What was your inspiration for Y/N?
In late 2017, while on a bus from New York City to Providence, I decided that I would write a novel about a woman obsessed with a K-pop star. The reason why it appealed to me was because it sounded blissfully stupid, the idea of someone being obsessed with a celebrity.
And yet the book is quite complex.
My narrator is an obsessive fan, but at heart she’s an intellectual who has a refined, and even pretentious, appreciation of Moon. She’s not supposed to be a fan. The object of her devotion is supposedly low culture, anti-intellectual, but she’s arriving at her deepest ideas about art, about freedom, through this devotion.
What is it about K-pop that takes such a powerful hold on your narrator?
K-pop and fandom are very fraught arenas. K-pop is a symbol that, in my opinion, traffics in displaced spirituality. Stars are called “idols.” There are very few things in an average person’s life that one would call their idol. My narrator has no outlet for her enormous capacity for devotion. She doesn’t go to church, she can’t fight for a country, she can’t lose herself to sexual passion, she can’t embark on a great work of art. So what does she turn to? She turns to K-pop. That’s how I view her obsession.

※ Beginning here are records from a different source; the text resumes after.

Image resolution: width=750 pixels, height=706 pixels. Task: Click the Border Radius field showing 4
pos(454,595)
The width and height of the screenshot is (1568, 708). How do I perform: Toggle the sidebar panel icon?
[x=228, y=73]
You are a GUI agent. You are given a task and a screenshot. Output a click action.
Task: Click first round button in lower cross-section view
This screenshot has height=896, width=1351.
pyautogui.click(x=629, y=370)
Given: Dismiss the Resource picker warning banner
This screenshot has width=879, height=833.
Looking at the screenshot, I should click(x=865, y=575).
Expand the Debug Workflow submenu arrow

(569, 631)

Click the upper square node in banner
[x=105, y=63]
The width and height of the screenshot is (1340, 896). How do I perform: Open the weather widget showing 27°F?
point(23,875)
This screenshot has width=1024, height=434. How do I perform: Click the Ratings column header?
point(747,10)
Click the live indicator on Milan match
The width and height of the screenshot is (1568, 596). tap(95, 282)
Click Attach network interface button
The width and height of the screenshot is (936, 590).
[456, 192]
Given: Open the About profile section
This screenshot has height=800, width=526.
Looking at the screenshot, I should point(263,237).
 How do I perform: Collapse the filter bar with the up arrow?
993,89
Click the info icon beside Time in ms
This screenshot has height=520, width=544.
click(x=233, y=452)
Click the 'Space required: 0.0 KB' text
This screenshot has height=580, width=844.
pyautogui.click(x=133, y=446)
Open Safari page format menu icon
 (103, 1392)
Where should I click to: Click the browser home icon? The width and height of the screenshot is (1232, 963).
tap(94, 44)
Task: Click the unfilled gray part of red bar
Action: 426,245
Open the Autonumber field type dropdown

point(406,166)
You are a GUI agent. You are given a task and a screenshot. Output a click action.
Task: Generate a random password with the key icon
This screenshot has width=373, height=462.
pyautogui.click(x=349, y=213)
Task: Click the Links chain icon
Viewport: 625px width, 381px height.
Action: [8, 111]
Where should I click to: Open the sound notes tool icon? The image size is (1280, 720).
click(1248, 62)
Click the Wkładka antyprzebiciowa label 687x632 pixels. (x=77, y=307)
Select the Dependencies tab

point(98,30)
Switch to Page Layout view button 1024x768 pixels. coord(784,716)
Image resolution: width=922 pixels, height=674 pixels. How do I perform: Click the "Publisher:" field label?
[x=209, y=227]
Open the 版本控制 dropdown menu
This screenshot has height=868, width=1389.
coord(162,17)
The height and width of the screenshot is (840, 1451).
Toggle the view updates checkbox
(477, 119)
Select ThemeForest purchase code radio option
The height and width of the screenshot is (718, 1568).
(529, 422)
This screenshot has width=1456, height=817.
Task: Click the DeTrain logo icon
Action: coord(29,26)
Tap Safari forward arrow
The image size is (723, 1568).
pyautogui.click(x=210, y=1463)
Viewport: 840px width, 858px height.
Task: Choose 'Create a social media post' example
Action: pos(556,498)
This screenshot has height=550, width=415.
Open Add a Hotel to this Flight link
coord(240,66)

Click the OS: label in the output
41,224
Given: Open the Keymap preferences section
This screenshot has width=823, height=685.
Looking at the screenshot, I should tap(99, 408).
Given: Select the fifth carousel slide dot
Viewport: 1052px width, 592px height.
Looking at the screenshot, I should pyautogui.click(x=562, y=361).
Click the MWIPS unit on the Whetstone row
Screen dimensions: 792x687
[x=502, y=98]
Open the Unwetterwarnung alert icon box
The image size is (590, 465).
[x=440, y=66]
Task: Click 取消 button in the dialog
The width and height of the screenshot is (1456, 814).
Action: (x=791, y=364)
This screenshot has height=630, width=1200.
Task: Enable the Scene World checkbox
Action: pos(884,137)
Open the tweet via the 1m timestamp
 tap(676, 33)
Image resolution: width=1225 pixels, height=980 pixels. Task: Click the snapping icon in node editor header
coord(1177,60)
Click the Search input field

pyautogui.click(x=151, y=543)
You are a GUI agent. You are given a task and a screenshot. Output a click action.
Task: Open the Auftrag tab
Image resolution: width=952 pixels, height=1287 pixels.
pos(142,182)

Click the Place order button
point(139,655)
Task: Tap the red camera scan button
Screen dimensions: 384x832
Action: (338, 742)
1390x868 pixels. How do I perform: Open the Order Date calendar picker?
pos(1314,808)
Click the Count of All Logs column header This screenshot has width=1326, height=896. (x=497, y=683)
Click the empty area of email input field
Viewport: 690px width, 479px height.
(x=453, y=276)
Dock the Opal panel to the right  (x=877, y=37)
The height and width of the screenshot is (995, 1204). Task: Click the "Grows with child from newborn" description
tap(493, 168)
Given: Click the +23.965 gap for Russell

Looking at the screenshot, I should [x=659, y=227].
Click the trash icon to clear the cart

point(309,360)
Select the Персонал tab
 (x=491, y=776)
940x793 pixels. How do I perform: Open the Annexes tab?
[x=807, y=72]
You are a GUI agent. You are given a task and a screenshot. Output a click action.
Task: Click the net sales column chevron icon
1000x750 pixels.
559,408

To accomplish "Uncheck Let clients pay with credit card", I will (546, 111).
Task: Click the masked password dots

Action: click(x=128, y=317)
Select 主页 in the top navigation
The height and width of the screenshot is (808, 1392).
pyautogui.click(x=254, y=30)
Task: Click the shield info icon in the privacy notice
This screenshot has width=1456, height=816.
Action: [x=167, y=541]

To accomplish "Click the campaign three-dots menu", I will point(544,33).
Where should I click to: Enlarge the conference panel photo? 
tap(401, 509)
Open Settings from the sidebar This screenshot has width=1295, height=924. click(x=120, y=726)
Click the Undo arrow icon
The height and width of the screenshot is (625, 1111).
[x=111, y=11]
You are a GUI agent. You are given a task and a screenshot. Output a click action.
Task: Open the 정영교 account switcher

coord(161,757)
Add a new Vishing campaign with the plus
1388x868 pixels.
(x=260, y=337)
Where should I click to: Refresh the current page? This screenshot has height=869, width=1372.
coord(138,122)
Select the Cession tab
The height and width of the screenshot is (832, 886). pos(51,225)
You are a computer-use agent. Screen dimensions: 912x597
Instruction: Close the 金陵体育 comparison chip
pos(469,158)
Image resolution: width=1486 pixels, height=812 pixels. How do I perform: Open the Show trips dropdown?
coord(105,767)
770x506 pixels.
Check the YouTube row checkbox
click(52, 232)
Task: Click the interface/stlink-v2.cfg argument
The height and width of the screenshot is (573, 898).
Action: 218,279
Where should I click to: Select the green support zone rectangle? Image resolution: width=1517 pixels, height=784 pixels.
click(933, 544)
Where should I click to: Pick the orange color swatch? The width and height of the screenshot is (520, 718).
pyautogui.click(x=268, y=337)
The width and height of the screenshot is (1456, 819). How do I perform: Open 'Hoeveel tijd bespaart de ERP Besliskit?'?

It’s not just a delusional exercise. To me, it’s a natural consequence of the sort of conditions under which she’s living.
Did your own experiences as a Korean American woman living in Germany influence Y/N?
What I share with my narrator is the fact that we’re at odds with our own identities. The longest I’ve lived in one place was five years, and that was when I was born in Los Angeles. My family moved all over and when I was 24, I left the U.S. for Berlin and I’ve been living abroad since then. The sum of my lived experiences has made me question the kind of symbolic import people apply to the term Korean American, especially right now in this hyper-politicized time. When I write, I represent no nationality, no country, no race, no social class. This is why I personally don’t call myself an Asian American writer or a Korean American female writer. For me, I’m just simply a writer.